• Passage provided:

++++++++++

What would be the weight saving as compared with a complete (steel) wheel and tyre? This for me is the most important aspect


----------



## Telbell (May 1, 2005)

> This stuff doesn't and is only £16 for compressor and sealant.


Confused now (not difficult :roll: )

Should this stuff be carried around even if you've been "Ultra-sealed"??


----------



## monkton (Dec 10, 2007)

Hi. There have been a number of responses in this thread quoting "this foamy stuff." I don't know which product this refers to but I suspect it is not Ultraseal. I have used this product for many years, including the tyres of my Honda Goldwing motorcycle, and only have praise for it. This product is injected into the tyre in pre-determined quantities dependant upon tyre size. This can be done either on a DIY basis (although you will need to completely reinflate the tyre once the valve is back in) or can be carried out by one of the many Ultraseal agents around the UK, many of whom are happy to come to your home. A number of tyre fitting specialists are also agents for this product. A word of advice is to take the vehicle for a short run after installation in order to allow the sealant to spread around the tread area. Ignore any sense of the wheels being unbalanced during this run......it is only the sealant spreading around the inner tread of the tyre (this is a one-off operation). Contrary to some statements, Ultraseal will not damage the tyre. Any maintenance of the tyre (i.e. permanent repair) only requires the sealant to be washed out with water. Ultraseal is extremely effective in sealing punctures almost instantly and with virtually no pressure loss. It is, however, only effective on punctures within the tread area of the tyre and NOT the tyre wall. A sealed puncture will be visible upon inspection of the tyre. I hasten to add that I have no connections with Ultraseal or its agents.......just someone who personally swears by it.

++++++++++

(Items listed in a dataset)
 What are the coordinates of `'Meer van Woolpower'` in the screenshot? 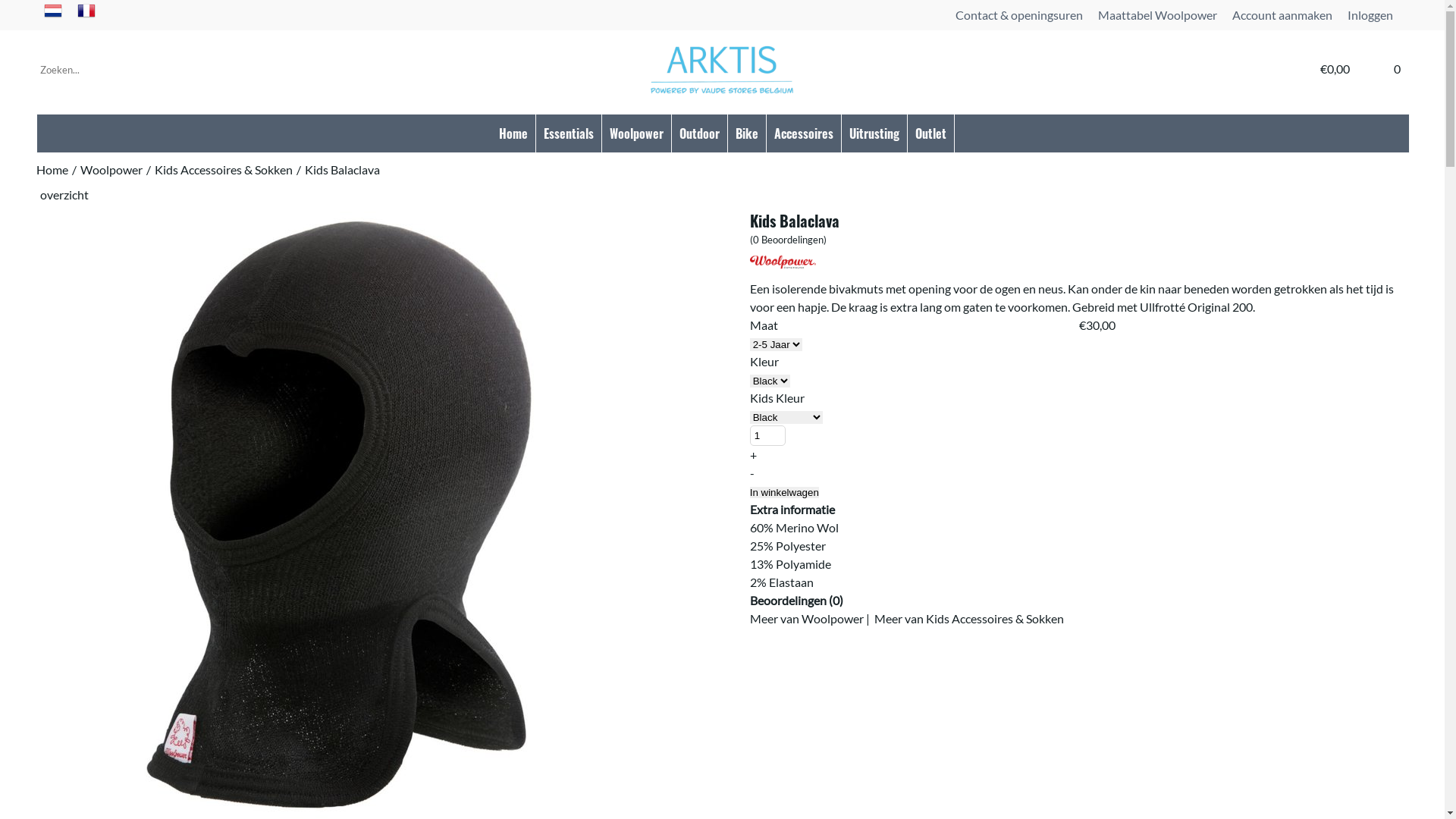 It's located at (806, 618).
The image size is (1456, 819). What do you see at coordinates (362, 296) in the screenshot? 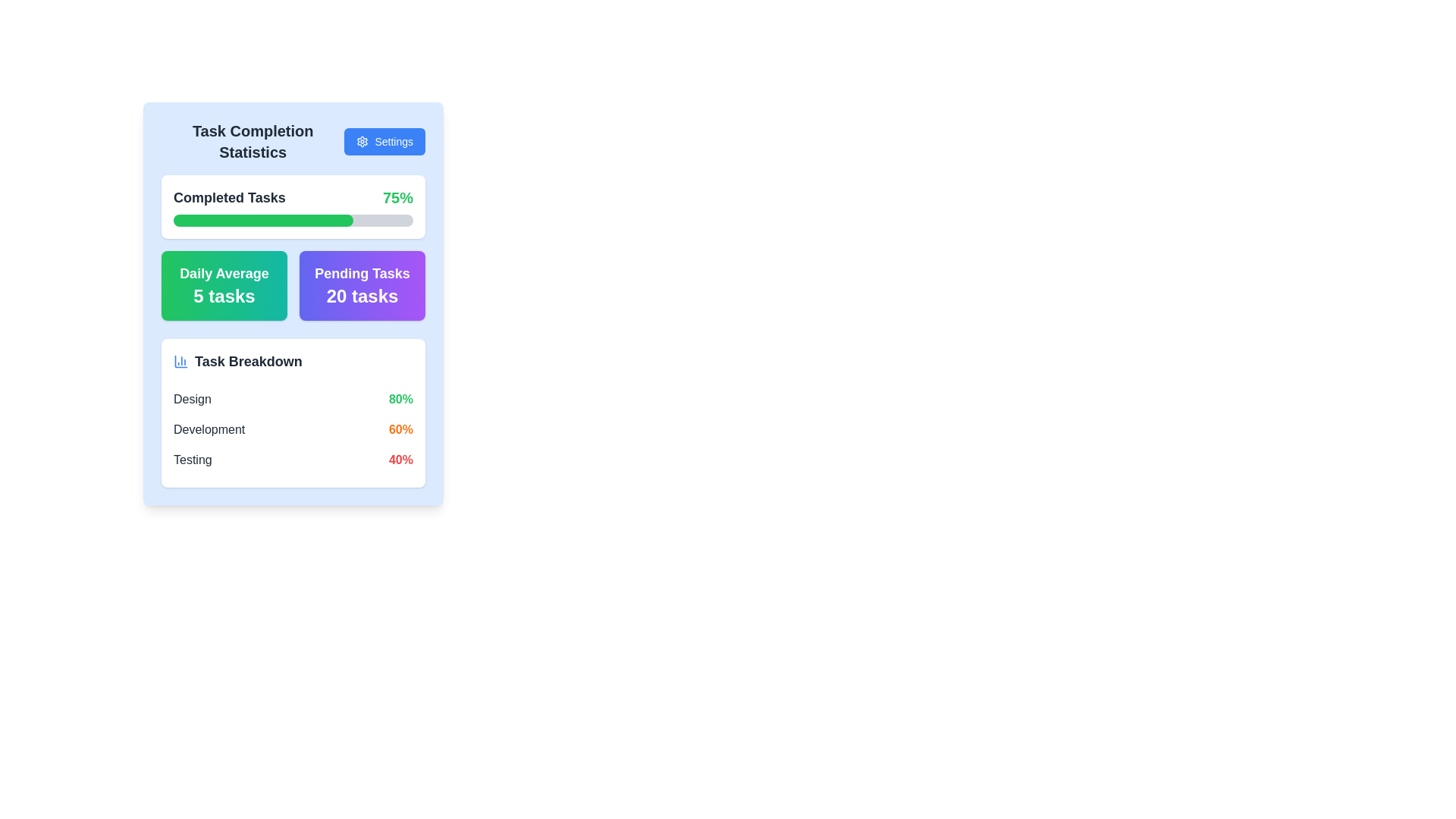
I see `number of tasks displayed in the bold, large-sized text that reads '20 tasks,' which is styled with white font against a purple gradient background within the 'Pending Tasks' section` at bounding box center [362, 296].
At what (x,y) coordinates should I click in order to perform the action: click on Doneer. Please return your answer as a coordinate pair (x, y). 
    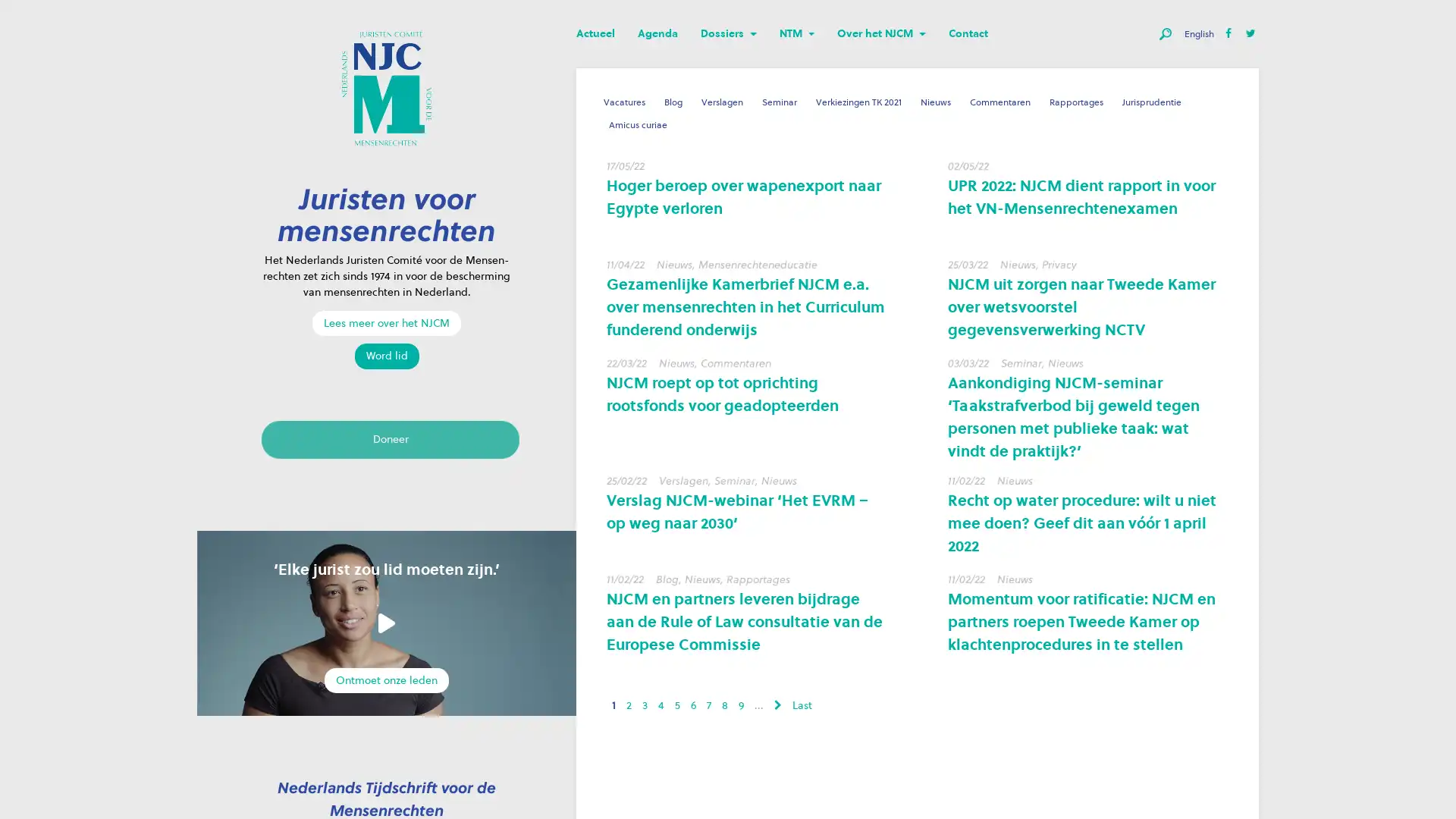
    Looking at the image, I should click on (390, 438).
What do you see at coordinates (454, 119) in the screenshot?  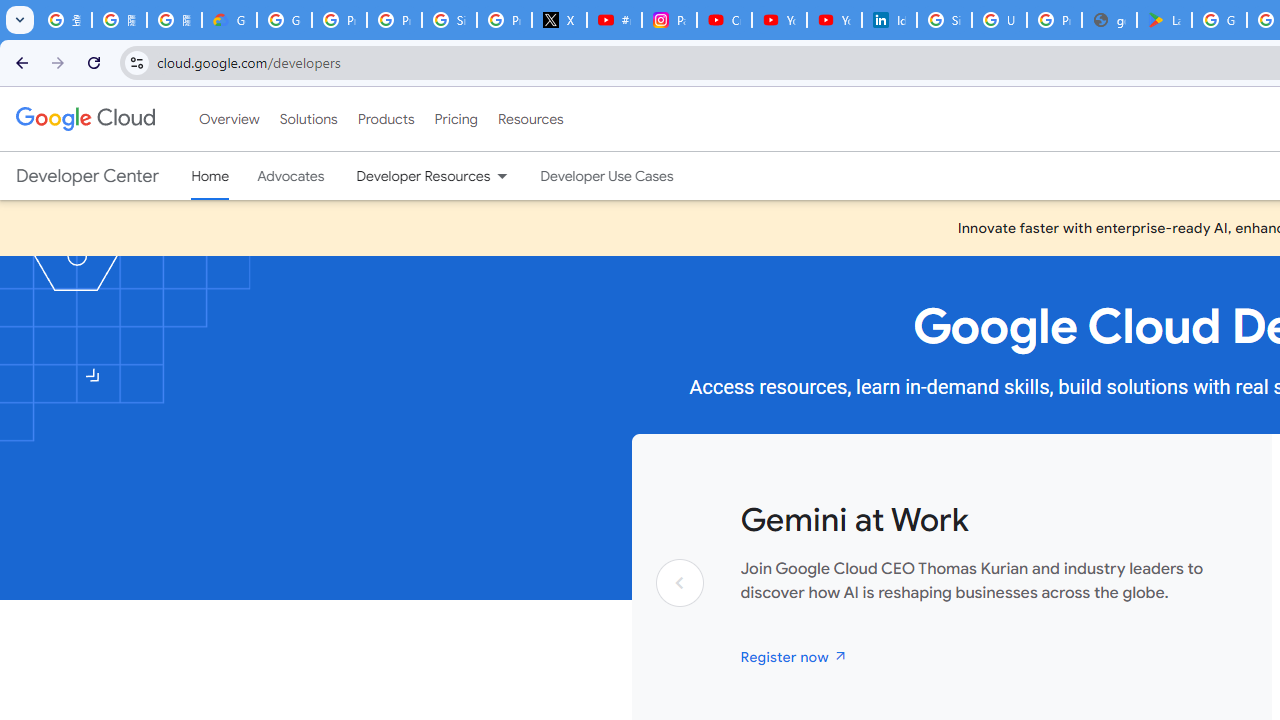 I see `'Pricing'` at bounding box center [454, 119].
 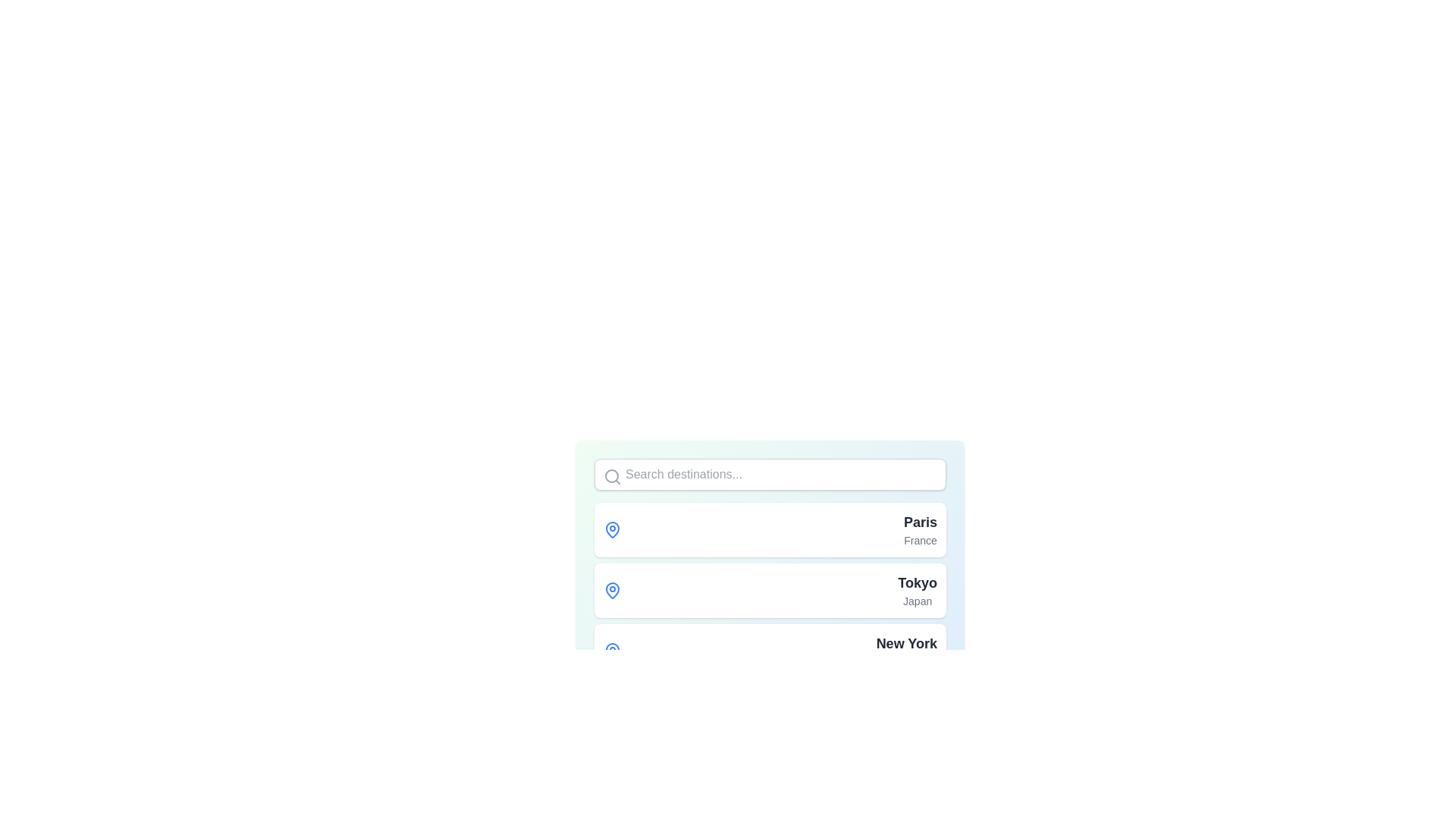 What do you see at coordinates (612, 475) in the screenshot?
I see `the search icon located at the far left inside the search input field, which visually indicates the search functionality for entering a query to search for destinations` at bounding box center [612, 475].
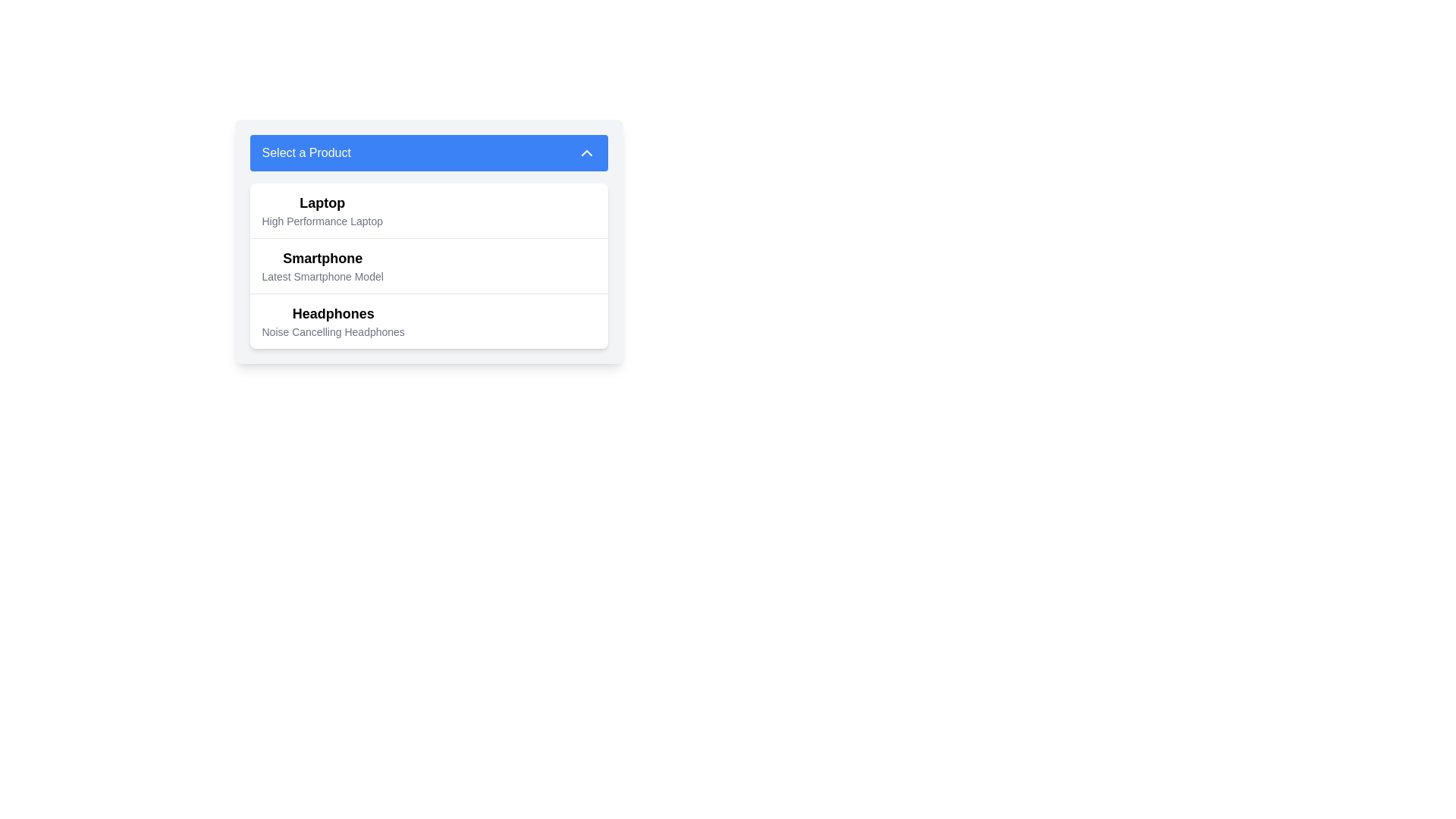 The image size is (1456, 819). I want to click on the 'Headphones' text label, which is styled in a bold, large font and serves as the heading of the third item in the list below the 'Select a Product' dropdown, so click(332, 312).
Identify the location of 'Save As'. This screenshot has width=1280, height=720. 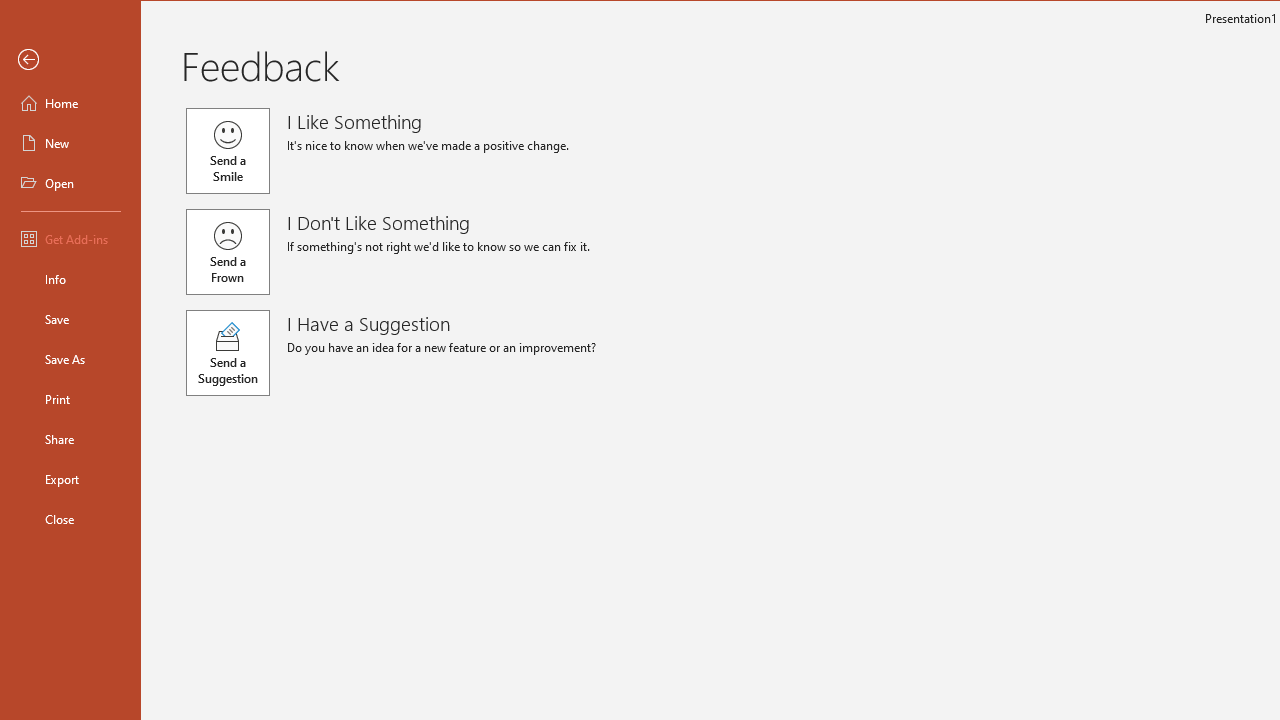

++++++++++

• Objective A:
Could you rewrite the rows starting at the line that has "What do you see at coordinates (612, 475)" and running through the last row, with "Identify" replaced by "Find" and nothing else changed? Leave the pictures out.
• Objective B:
How would you finish out the next part of the forum thread on tyre sealant, picking up after its final post?
The forum thread and the rows were taken from separate sources.

• Task result A:
  What do you see at coordinates (612, 475) in the screenshot?
I see `the search icon located at the far left inside the search input field, which visually indicates the search functionality for entering a query to search for destinations` at bounding box center [612, 475].
 The image size is (1456, 819). I want to click on the 'Headphones' text label, which is styled in a bold, large font and serves as the heading of the third item in the list below the 'Select a Product' dropdown, so click(332, 312).
Find the location of 'Save As'. This screenshot has width=1280, height=720. 

• Task result B:
----------



## Tucano (Jun 9, 2006)

When me bought a new Autotrail Apache last year it was without said spare so I bought the spare as an extra. We felt happier with a spare, simple as that.
Weight of steel wheel and tyre, 25 kgs, cost 192 pounds.


----------



## Tucano (Jun 9, 2006)

When me bought a new Autotrail Apache last year it was without said spare so I bought the spare as an extra. We felt happier with a spare, simple as that.
Weight of steel wheel and tyre, 25 kgs, cost 192 pounds.


----------



## Jeffus (May 1, 2005)

*Re: Fiats new puncture/spare wheel*



Koppersbeat said:


> I contacted 3 tyre companies first for a price and they all said the Michelin Camping tyre was not held in stock and it would be 2 or 3 days to get one in.
> Imagine being on the ring road of Prague waiting for Fiat Assist to turn up with the goods !! Helen.


Exactly the point Helen,

Cheers, Jeffus.


----------



## Jeffus (May 1, 2005)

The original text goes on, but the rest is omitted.